Trees are an already resource intensive application

And I don't think it is in my capacity to change this. Particle leaves would be cheaper to render since they would have only one side but then more polygons would be used to define each leaf cluster, and more branches. Static mesh leaves can define larger branches and such, but they have to be rendered twice, with $nocull.

LOD models are definitely a must for trees, the trunks can be dropped from an 8 vertice circle to 6 and then 4, leaves can be removed and edgeloops in curved faces deleted, the final LOD can be a billboard (which also eludes me in source, so I have to make my final LOD models crossing quads) which renders very cheaply at all distances. But I think that system can be further optimised.

I plan on making not only tree models, but tree clumps, or stands. Up close these would be just a bunch of trees and simple undergrowth or whatnot, and then as you move through the LODs I can change not only the individual trees to billboards and such, but multiple trees. In a wide stand of trees I could leave the outer trees at LOD1 and have the center trees go to LOD4, drastically dropping the polycount without the difference being too noticable. I could even have all the center trees drop to one or two billboards depicting a render of the whole stand of trees, giving the illusion of bushiness and depth.

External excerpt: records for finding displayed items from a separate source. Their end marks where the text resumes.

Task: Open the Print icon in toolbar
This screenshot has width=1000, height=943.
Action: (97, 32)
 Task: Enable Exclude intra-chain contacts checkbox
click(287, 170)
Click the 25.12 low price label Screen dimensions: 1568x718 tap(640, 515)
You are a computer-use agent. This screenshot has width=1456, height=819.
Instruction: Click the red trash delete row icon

At a very far distance trees tend to bush out enough that they look like little broccoli heads, and this could be the final LOD, a very simple dome or arrangement of billboards that would look like the original clump from a distance and could be used to render on distant terrain. I think it would be a better system than most these days, especially on hills. Tree billboard LODs on hills look terribad, a few clump dome LODs would look far better, and if you take into account the amount of billboard LODs a simple forest would have at that distance, I think the clumps would be cheaper to render.

Actually, you know what? Computers are far better than I give them credit for. Current LOD systems are probably optimised plenny. No LODs, voxels everywhere.